Extracted data entries
-- start --

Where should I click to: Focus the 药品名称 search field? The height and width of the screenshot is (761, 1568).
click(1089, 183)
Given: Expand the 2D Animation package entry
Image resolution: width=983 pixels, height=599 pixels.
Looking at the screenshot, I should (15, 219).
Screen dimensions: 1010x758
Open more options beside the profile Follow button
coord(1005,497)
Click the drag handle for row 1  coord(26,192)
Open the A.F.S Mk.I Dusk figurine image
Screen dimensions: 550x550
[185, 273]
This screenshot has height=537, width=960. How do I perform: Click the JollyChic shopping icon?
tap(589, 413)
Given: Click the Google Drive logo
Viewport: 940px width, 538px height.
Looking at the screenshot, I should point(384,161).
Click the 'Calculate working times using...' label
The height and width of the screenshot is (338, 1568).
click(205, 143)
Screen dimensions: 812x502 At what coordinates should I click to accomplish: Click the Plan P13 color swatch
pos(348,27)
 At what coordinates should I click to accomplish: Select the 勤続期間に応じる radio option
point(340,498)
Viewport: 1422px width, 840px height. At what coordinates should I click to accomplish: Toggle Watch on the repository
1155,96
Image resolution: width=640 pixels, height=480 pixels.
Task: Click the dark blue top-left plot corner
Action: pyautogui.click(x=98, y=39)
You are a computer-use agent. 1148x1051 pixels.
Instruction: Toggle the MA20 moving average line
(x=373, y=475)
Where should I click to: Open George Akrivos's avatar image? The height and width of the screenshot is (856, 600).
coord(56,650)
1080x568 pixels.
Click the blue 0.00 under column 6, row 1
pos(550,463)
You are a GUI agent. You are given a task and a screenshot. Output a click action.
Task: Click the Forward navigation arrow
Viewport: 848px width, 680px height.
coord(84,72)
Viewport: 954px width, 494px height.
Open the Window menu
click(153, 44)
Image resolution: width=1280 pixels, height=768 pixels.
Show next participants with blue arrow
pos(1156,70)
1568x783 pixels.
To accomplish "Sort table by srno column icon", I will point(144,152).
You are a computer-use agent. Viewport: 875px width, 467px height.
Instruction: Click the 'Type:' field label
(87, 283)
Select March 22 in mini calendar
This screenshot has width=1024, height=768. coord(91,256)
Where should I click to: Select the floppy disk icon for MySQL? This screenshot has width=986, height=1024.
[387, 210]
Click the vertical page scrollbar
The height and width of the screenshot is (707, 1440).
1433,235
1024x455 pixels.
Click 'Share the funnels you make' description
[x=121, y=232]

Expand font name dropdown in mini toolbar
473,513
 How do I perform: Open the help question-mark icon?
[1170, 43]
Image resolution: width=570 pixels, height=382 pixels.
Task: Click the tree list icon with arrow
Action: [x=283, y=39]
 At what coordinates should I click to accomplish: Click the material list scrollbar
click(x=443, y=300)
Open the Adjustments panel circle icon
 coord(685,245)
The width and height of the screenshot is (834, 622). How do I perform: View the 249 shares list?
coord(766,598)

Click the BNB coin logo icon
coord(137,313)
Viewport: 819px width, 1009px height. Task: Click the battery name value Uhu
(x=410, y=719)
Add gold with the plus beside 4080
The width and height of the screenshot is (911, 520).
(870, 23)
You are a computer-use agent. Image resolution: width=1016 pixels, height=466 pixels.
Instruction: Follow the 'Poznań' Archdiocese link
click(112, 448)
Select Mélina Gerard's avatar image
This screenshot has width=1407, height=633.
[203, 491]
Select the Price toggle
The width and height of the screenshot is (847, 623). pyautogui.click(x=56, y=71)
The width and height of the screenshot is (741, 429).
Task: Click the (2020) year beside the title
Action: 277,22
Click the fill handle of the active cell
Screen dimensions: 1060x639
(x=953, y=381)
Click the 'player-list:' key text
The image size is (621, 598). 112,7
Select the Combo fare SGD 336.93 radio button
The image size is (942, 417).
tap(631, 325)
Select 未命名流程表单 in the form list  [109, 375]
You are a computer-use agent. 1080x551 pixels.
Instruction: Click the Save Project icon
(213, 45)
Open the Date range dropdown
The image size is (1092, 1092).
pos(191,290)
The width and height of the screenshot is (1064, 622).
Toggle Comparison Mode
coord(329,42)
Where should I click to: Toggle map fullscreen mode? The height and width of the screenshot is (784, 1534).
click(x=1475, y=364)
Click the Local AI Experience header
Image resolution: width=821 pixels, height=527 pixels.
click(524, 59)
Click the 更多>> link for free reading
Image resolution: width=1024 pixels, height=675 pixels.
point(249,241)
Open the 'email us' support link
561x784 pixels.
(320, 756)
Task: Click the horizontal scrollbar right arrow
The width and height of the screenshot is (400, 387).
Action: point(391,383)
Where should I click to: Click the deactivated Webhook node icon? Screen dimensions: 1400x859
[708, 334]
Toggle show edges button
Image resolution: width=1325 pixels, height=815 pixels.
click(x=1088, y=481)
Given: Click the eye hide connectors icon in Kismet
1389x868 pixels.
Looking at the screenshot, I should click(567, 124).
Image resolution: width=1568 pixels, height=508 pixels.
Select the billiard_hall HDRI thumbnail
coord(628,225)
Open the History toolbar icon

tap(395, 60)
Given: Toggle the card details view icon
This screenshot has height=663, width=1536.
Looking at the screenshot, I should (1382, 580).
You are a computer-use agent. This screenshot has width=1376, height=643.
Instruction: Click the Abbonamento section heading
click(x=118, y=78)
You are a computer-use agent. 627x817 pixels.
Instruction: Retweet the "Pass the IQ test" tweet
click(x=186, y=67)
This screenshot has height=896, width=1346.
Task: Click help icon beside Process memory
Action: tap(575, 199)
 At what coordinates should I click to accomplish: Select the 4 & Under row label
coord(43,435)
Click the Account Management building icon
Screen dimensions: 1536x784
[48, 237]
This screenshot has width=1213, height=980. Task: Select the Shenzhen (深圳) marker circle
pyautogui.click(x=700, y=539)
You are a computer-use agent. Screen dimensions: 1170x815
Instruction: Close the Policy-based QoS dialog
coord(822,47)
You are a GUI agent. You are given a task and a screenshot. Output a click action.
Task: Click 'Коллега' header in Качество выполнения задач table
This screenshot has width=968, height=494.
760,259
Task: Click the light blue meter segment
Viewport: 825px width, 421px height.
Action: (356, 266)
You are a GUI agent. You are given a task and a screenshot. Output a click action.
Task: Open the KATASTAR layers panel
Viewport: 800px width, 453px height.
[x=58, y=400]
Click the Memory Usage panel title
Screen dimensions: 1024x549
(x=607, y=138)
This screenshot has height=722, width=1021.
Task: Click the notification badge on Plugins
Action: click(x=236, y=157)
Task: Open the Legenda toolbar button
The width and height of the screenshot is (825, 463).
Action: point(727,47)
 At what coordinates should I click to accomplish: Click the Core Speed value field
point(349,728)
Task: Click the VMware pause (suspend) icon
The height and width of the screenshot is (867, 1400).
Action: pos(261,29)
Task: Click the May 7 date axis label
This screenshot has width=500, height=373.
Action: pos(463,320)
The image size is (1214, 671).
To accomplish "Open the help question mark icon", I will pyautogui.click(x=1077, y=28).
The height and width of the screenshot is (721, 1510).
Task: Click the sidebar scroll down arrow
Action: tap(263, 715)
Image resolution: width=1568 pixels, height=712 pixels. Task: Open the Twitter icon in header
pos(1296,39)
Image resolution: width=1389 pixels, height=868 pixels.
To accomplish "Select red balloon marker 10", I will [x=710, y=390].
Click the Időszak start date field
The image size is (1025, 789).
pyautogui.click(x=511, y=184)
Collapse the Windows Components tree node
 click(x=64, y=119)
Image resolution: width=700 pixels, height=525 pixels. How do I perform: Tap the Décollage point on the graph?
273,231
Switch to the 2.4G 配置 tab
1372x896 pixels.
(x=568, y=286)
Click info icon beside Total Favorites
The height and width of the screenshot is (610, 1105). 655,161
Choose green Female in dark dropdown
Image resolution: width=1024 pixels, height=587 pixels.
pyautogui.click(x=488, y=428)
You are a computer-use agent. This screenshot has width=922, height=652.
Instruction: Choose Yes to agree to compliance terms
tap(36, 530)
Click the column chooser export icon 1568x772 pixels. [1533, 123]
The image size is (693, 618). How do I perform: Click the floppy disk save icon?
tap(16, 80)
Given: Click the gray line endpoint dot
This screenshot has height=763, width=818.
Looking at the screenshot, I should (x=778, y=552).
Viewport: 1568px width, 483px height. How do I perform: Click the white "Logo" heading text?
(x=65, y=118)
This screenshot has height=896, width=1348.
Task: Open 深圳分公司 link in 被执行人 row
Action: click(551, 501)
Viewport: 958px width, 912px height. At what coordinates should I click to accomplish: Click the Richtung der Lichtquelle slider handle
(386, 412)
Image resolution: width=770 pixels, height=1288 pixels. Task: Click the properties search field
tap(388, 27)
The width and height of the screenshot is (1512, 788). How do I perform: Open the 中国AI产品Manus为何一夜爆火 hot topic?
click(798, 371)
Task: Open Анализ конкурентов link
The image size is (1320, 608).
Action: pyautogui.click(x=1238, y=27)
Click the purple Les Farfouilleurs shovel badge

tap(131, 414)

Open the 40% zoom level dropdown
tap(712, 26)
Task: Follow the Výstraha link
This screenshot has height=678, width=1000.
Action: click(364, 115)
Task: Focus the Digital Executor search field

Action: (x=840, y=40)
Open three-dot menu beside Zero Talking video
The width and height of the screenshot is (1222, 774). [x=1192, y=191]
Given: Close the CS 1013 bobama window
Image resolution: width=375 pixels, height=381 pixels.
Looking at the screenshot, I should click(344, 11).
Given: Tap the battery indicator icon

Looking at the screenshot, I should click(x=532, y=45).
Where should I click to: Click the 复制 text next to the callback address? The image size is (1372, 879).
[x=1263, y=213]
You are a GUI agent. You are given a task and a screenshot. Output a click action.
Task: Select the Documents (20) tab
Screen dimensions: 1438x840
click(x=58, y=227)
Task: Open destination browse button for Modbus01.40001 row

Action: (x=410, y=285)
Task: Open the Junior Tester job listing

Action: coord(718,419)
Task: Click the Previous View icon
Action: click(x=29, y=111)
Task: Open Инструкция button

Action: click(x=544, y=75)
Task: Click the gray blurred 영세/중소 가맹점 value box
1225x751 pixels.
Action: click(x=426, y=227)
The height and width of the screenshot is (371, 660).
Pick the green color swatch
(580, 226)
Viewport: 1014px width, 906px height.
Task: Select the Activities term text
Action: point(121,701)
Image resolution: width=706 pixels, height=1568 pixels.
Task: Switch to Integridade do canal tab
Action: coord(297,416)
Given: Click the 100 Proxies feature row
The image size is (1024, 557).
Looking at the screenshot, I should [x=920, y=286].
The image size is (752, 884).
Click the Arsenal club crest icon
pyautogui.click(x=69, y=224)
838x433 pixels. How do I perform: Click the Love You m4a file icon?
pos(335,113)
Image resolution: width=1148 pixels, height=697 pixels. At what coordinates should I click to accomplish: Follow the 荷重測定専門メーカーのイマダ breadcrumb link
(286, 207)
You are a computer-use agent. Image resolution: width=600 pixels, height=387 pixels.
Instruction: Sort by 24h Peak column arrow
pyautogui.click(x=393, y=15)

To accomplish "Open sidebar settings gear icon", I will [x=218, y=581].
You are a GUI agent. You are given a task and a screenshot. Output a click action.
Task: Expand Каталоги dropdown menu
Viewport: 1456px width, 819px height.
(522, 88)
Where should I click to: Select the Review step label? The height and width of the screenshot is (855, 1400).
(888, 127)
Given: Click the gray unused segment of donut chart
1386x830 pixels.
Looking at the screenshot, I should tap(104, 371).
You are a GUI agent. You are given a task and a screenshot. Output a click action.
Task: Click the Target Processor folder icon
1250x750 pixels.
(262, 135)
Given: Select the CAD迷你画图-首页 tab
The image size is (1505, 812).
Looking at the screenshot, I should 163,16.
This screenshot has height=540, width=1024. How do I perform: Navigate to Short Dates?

-- end --

> WHAT YOU WILL DO
Update the data from the line containing "Open the Adjustments panel circle icon" through the line containing "coord(137,313)" by changing "icon" to "button". Write out only those lines again, with nothing else altered.

> SOLUTION TO THE PROBLEM
Open the Adjustments panel circle button
 coord(685,245)
The width and height of the screenshot is (834, 622). How do I perform: View the 249 shares list?
coord(766,598)

Click the BNB coin logo button
coord(137,313)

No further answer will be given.